Intermittent glucocorticoid treatment enhances skeletal muscle performance through sexually dimorphic mechanisms.

ABSTRACT

Glucocorticoid steroids are commonly prescribed for many inflammatory conditions, but chronic daily use produces adverse effects, including muscle wasting and weakness. In contrast, shorter glucocorticoid pulses may improve athletic performance, although the mechanisms remain unclear. Muscle is sexually dimorphic and comparatively little is known about how male and female muscles respond to glucocorticoids. We investigated the impact of once-weekly glucocorticoid exposure on skeletal muscle performance comparing male and female mice. One month of once-weekly glucocorticoid dosing improved muscle specific force in both males and females. Transcriptomic profiling of isolated myofibers identified a striking sexually dimorphic response to weekly glucocorticoids. Male myofibers had increased expression of genes in the IGF1/PI3K pathway and calcium handling, while female myofibers had profound upregulation of lipid metabolism genes.
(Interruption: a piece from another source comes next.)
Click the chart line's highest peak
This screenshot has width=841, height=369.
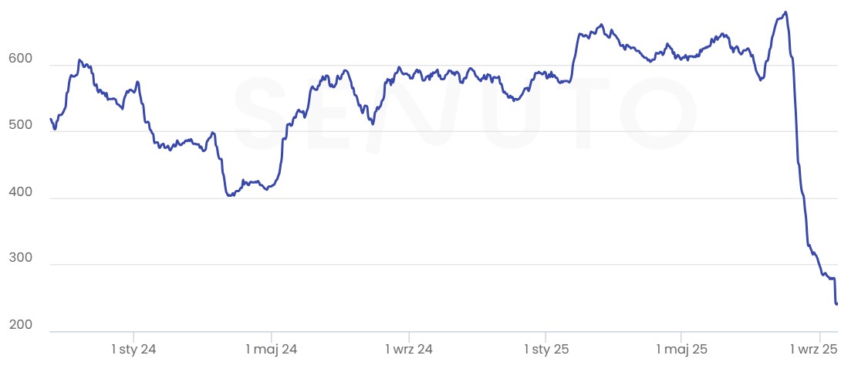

Muscles from weekly prednisone-treated males had improved calcium handling, while comparably treated female muscles had reduced intramuscular triglycerides. Consistent with altered lipid metabolism, weekly prednisone-treated female mice had greater endurance relative to controls. Using chromatin immunoprecipitation, we defined a sexually dimorphic chromatin landscape after weekly prednisone. These results demonstrate that weekly glucocorticoid exposure elicits distinct pathways in males versus females, resulting in enhanced performance.